There are other profoundly theological moments in the movie as well. In the desert south west Chris (who called himself 'Alexander Supertramp' whilst on the road) meets a man who has painted a whole hill with Bible verses and indications that God and Christ love us. Chris agrees that it is indeed all about love and God, but even later when the Hal Holbrook character tries to tell him that when you forgive, you love, and God shines upon you when you do so, he still does not apply the lesson. There were numerous chances along his great western road trip when he could have learned this lesson, called home, at least talked to his one and only sister who had never done him anything but good, but he stubbornly pushed on-- 'into the wild'.
Of course we can admire his strong sense of adventure. We can admire his courage and kindness and hard work and ingenuity as well. But there was a hubris as well involved, which was eventually to cost him his life. I will not spoil the film by revealing its end but it is both tragic and telling. He leaves a note behind saying that his life as been a blessing and he thanks God for the gift of life. But 23-24 is frankly too old to die, especially when one is in such robust good health.
Like so many road movies, this one two has its share of characters and cons, gypsies, tramps, thieves, and hippies that one meets along the road, which keeps the story moving and interesting. One sees along the way how Chris is an honest person, a very giving person (he gave away all $24,000 in his savings account to Oxfam before taking the trip), a non-materialistic person, and a person who refuses to take advantage of a young girl who throws herself at him. He has many virtues.
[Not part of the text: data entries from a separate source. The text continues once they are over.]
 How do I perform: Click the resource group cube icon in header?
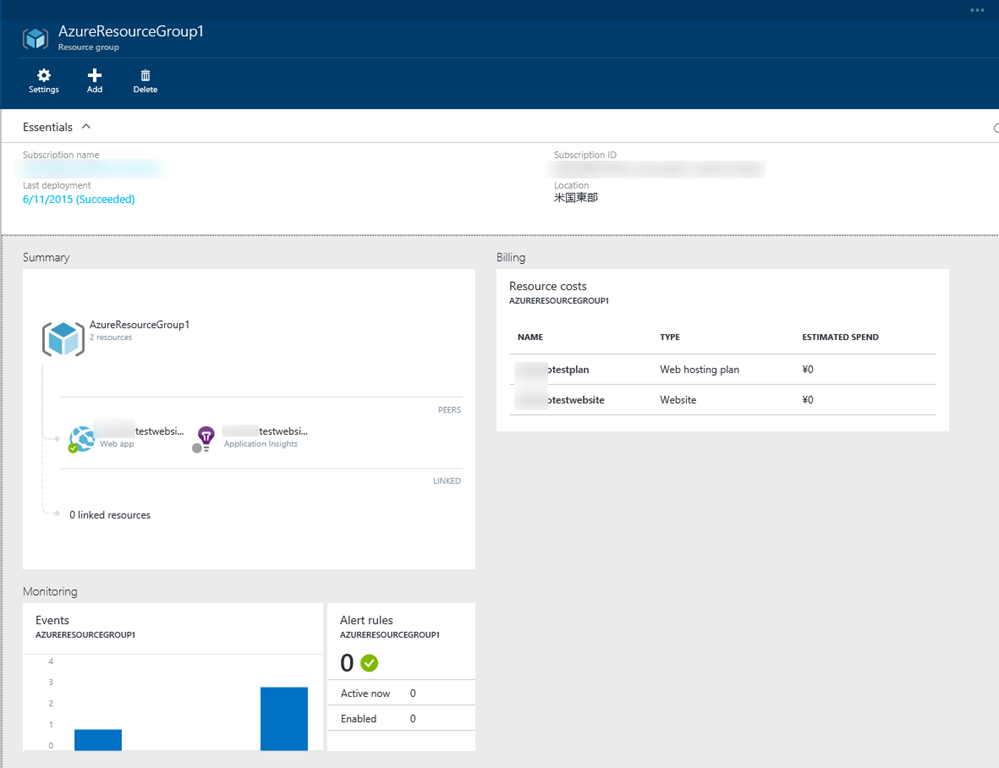coord(36,38)
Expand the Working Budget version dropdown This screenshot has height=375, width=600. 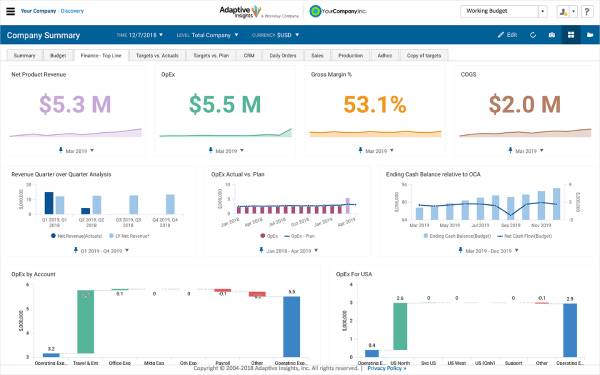(x=542, y=11)
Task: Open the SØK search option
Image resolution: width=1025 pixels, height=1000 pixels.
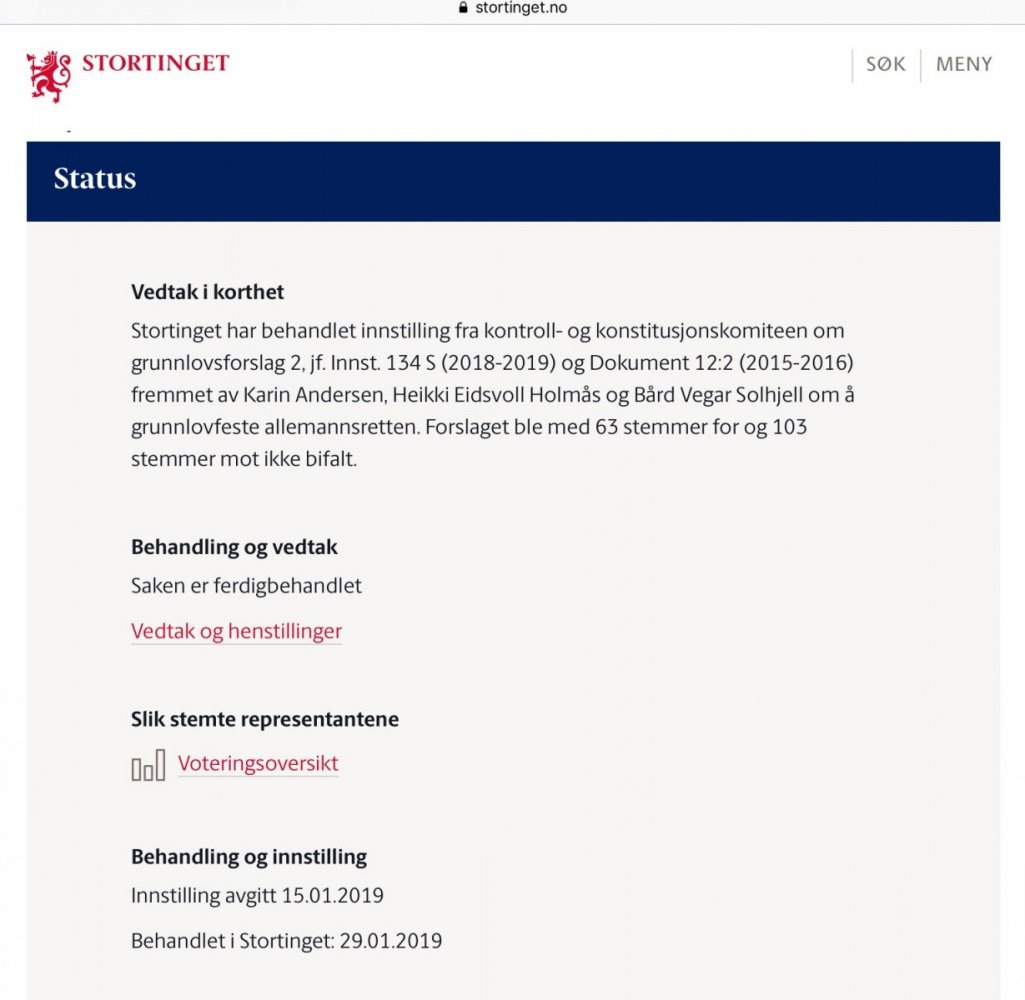Action: 885,65
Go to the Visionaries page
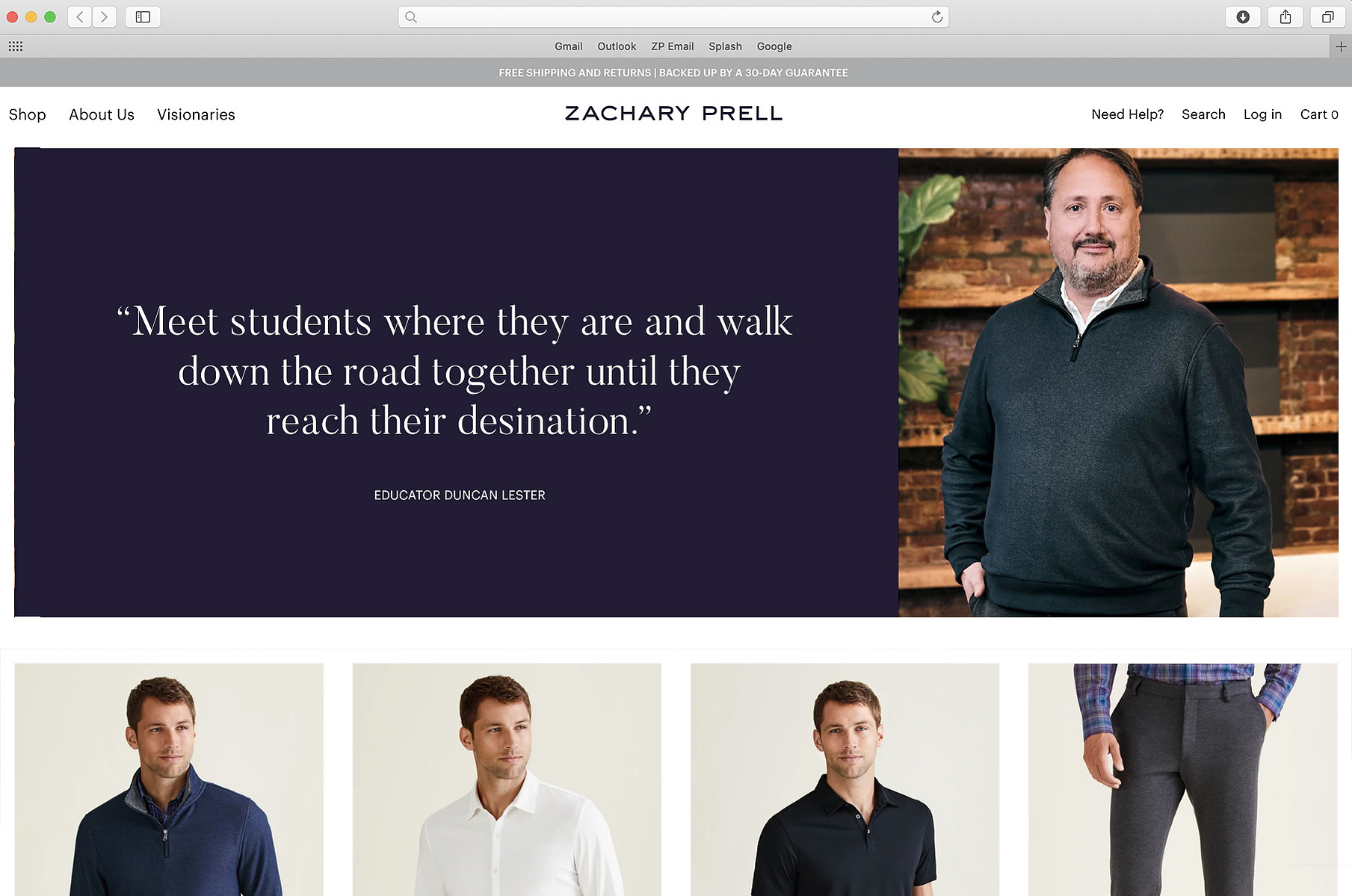 196,114
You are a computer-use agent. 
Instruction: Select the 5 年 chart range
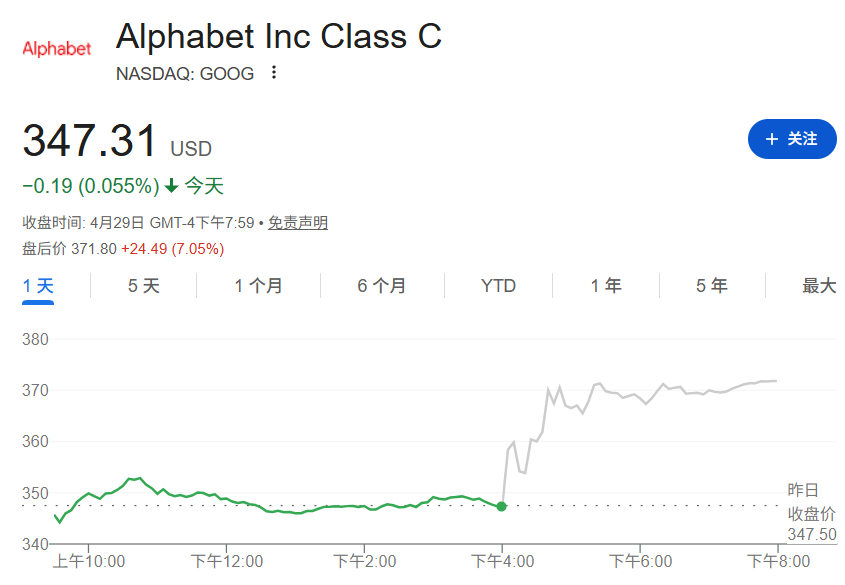712,286
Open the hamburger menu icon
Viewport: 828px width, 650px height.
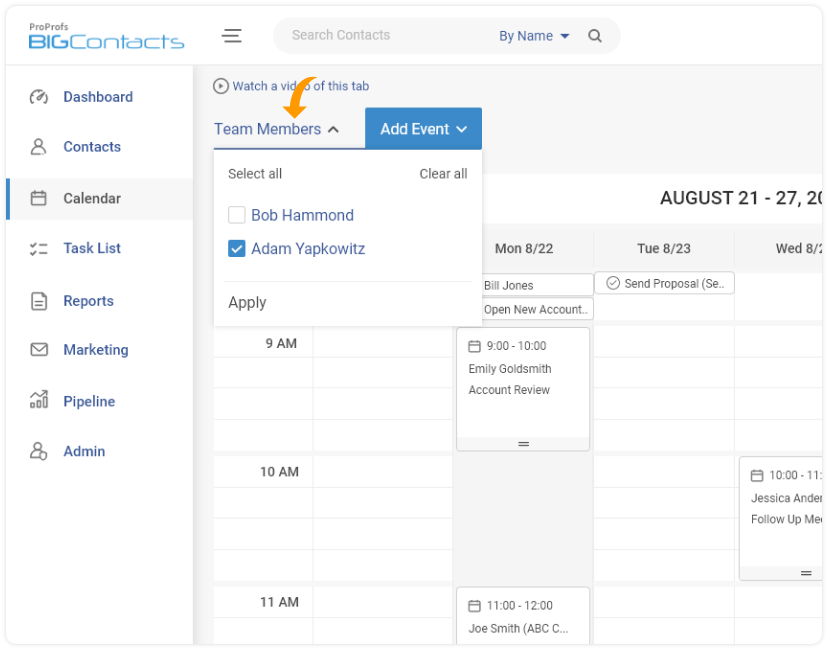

But alas, Chris has inhaled the heady oxygen of extreme freedom that comes with being entirely dependent on oneself (or so it would seem), and being alone in a remote place. But how free is a person really, who simply defines freedom as having no encumbrances, alliances, obligations, or limitations except those that are self-imposed? Freedom, real freedom is so much more than the absence of such things in one's life. It is rather the presence of peace, love, joy, God's best gifts and presence in one's life. As the NT says 'if the Son has set you free, you are free indeed', and one does not need to go to a remote place in the world to experience such freedom. Too late Chris gets a glimpse this truth. I would recommend this movie to anyone and everyone, but take your tissues with you. This movie will touch you in its painful honesty and truth, and its familiarity to anyone who has endured difficult family relationships.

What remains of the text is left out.